◆ Items from a data source:

^^^^^^^^^^^^^^^^

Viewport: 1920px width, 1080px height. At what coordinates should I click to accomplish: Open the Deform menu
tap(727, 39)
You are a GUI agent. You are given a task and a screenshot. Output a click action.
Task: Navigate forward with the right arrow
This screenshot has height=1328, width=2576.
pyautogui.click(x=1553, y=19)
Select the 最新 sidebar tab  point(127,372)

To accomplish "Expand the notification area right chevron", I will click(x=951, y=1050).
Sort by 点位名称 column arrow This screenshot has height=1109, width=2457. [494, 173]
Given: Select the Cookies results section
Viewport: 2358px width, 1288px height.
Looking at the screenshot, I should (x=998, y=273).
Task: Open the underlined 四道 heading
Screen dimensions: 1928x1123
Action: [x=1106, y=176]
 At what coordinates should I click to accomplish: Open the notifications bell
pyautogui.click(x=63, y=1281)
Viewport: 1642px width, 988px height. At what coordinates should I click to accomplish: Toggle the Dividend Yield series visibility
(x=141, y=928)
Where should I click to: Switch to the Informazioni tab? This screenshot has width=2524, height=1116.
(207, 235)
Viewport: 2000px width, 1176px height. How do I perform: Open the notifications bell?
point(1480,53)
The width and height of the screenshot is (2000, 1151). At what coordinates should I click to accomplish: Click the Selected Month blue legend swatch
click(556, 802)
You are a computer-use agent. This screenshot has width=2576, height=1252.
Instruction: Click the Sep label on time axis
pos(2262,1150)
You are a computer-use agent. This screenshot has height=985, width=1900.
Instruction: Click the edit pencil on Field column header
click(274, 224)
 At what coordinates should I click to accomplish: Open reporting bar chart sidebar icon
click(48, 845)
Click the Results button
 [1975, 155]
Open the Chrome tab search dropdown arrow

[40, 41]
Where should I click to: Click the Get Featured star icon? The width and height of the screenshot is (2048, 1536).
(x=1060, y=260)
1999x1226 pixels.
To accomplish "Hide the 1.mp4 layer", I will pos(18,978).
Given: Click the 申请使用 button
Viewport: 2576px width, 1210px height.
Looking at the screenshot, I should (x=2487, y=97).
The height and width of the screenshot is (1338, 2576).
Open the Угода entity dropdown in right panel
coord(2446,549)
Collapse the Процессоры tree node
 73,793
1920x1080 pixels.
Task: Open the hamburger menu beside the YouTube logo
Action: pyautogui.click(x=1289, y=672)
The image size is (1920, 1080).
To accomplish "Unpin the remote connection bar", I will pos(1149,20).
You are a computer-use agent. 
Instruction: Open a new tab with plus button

^^^^^^^^^^^^^^^^

◆ TASK DIRECTIONS: An exact copy of the lines above, from the one containing "Select the 最新" down to the one containing "Task: Open the underlined 四道 heading" and including both, is the whole answer; retype it and nothing else.

◆ FINISHED TASK:
Select the 最新 sidebar tab  point(127,372)

To accomplish "Expand the notification area right chevron", I will click(x=951, y=1050).
Sort by 点位名称 column arrow This screenshot has height=1109, width=2457. [494, 173]
Given: Select the Cookies results section
Viewport: 2358px width, 1288px height.
Looking at the screenshot, I should (x=998, y=273).
Task: Open the underlined 四道 heading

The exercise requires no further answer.